Mystics, Heretics and Other “Souls on Fire”

TIO Public Square

Mystics, Heretics and Other “Souls on Fire”

by Chris Highland

“Why do we get angry about what we believe?  Because we do not really believe it.” (Thomas Merton, Asian Journal). 

While I was a Parish Associate in a Protestant church for ten years, I taught an adult education course entitled: “The Way of the Mystic and Heretic.” Presenting this class gave me the opportunity to read and reflect on some of the most radical nonconformists in religious history. These were some of my earliest explorations in freethought, at least in terms of heretics who broke from the bastions of belief.   

They were burned alive (Marguerite Porete), torn apart (Hallaj), condemned (Eckhart), silenced (Galileo), stabbed to death with the pens of their students (John the Scot), forced to drink poison (Socrates), excommunicated, exiled or simply ignored. They are the mystic teachers and contemplatives of many traditions who shake the world like tremors through fearless questioning of cherished views and beliefs. 

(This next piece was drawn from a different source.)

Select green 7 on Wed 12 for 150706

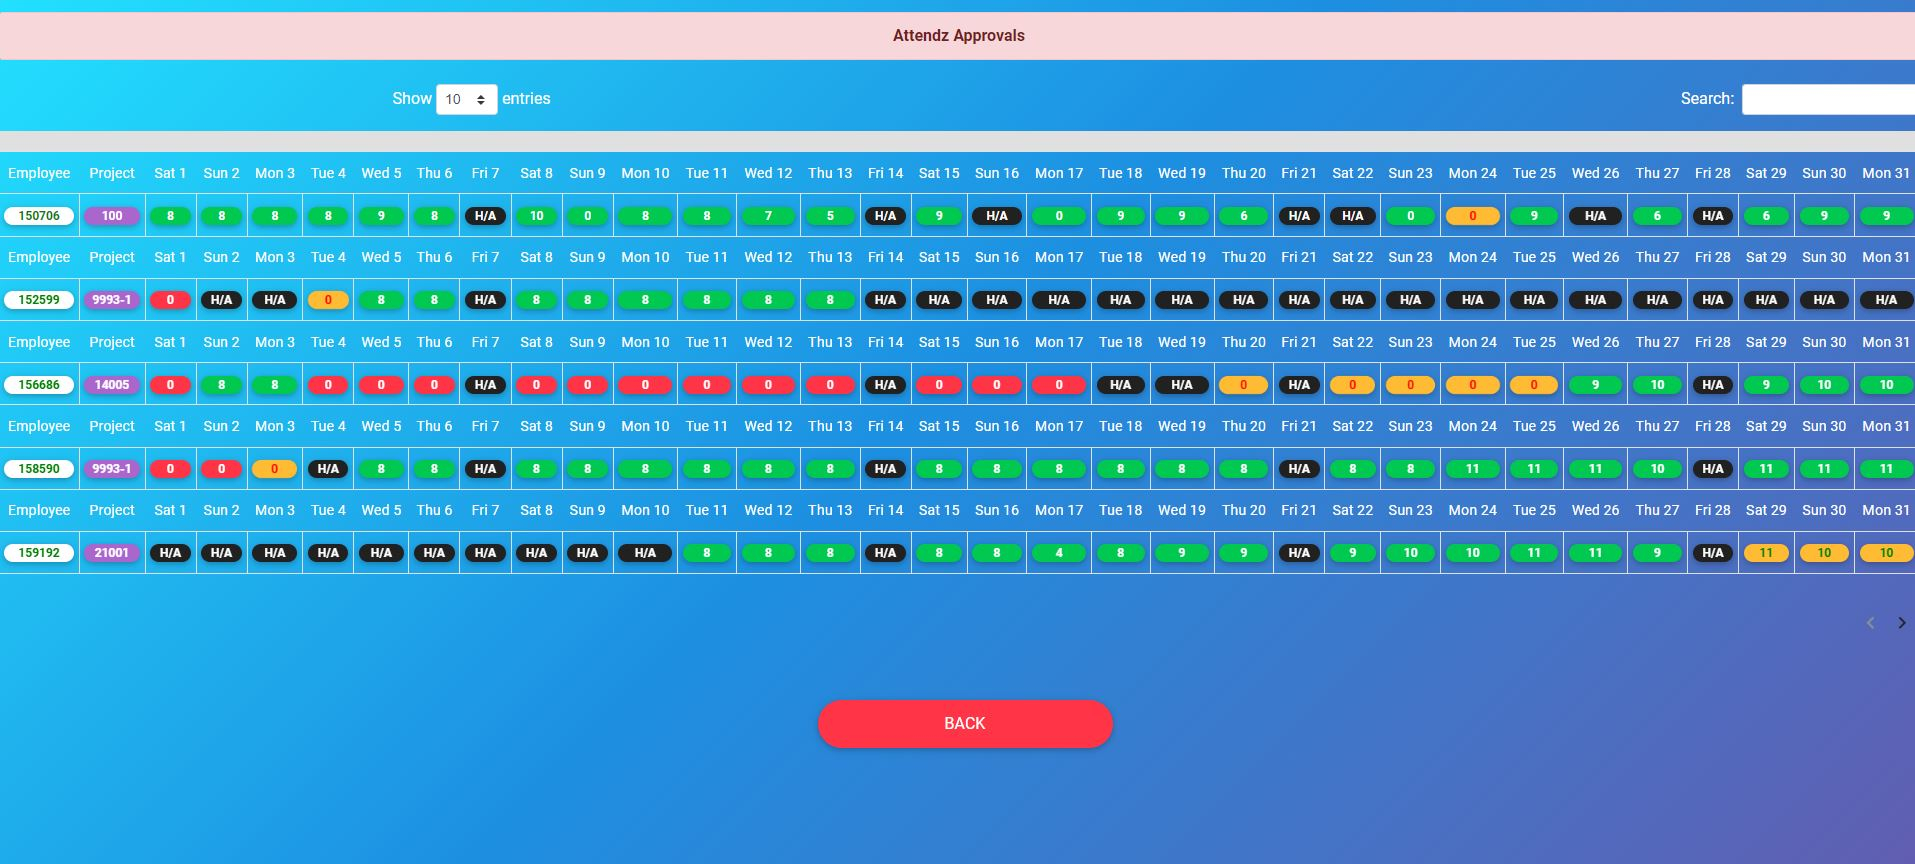pos(768,216)
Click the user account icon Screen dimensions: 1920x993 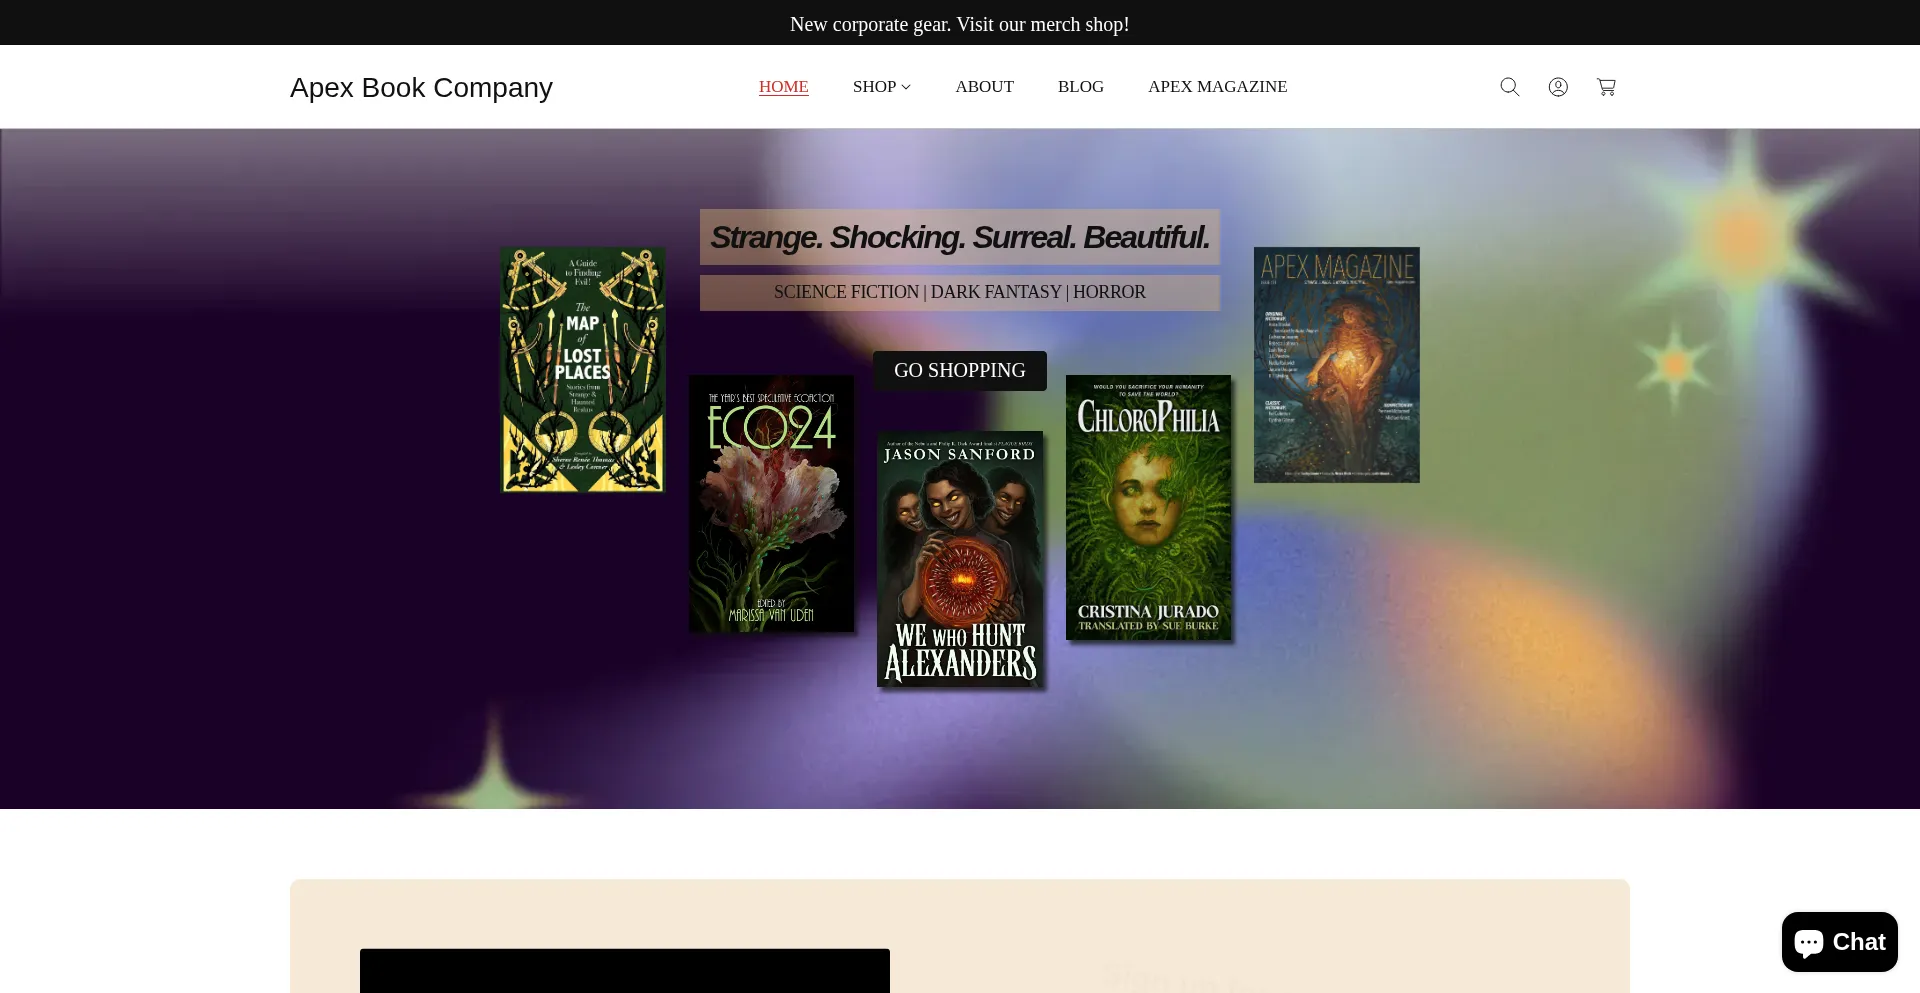(1557, 87)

Our history is full of these marginal men and women, thrown out of the community for their disturbing ideas (heterodoxy) that infuriate the protectors of acceptable beliefs (orthodoxy).  Yet they have good company in their exclusion from the mainstream. In fact, if there is a main “stream” at all, these courageous people are not merely meandering tributaries but assume the role of rapids and waterfalls, stirring up sediment and bubbles, disrupting our comfortable creeds and systematic theologies.   

Nevertheless, they wade in with some big names in religious waterfalls:  thrown into wells (the Prophet Jeremiah), crucified (Jesus), beheaded (Paul), run out of town (Muhammad), murdered (Rumi’s teacher Shams), excommunicated (Luther) and on and on into our day. These are the people who were not afraid to speak of their intimately personal experience of the “holy” and to ask the most volcanic questions in the face of those who had built their comfortable religious homes on the slopes of the old dormant mountains of tradition. They are each rumbling, crumbling voices from our common history and they crossed all lines of religion, nationality and gender.

Many of their fearfully faithful judges believed they had also crossed the lines of decency, stumbling into blasphemy—certainly they offended God! Yet these mystic heretics often humbly and joyfully transgressed or even erased the artificial lines that separate us from each other, and perhaps separate us from anything considered sacred. 

Mystics bend and break the mirrors that reflect who we think we are and warp our images of divinity. Perhaps they are the polishers of the mirrors. Marguerite Porete (burned at the stake in Paris, 1310) wrote “The Mirror of Simple Souls.” Ibn Arabi said the world is an unpolished mirror that we humans have the responsibility to keep clean.  Catherine of Siena exclaimed: “In the gentle mirror of God the soul sees her own dignity.”  The Iranian Muslim Shabestari taught every particle of the world is a mirror in which the Almighty makes a home. Shinto temples in Japan hold the mirror as a sacred symbol of the life of the gods among us. 

Photo: StockCake

What is the primary symbolic lesson?  We resist the illumination of our own true image reflected in the foggy face of the Creative Force gazing back.  But the powerful masters of morality see only a spark threatening to burn down their fragile houses built on the sand of their own self-righteousness. Driven by fearful faith, they try to extinguish the spark with fire. To mix and mystify the metaphor, the life and testimony of each mystic lives on as a sacred waterfall, each droplet reflecting the face of the Source of all living water — The Creative One, The Friend, The Beloved, The Lover, Mother Nature … known by a thousand thirst-quenching names.   

Waterfalls, volcanoes, mirrors. The way we describe the mystics is the way they speak of the Unspeakable. In metaphors, parables and body-images they seek to teach us the “simple way,” the “path,” the “practice of the presence” and further into more metaphors.  They lead us into the wilds of our own minds/souls. They are the voices crying in the wilderness, preparing our way, and Love’s way to us.

Another John, not the Baptist or the writer of The Revelation, but John Muir, said: “No wilderness in the world is so desolate as to be without divine ministers. God’s love covers all the earth as the sky covers it, and also fills it in every pore. And this love has voices heard by all who have ears to hear.” Was Muir a mystic, or simply an explorer of Nature?  Why not both?  The mystics have always been those who transcended the “ordinary” and “normal” course of things to reach “higher” (or deeper, wider) meanings. Perhaps the most articulate naturalists have always been our best secular mystics.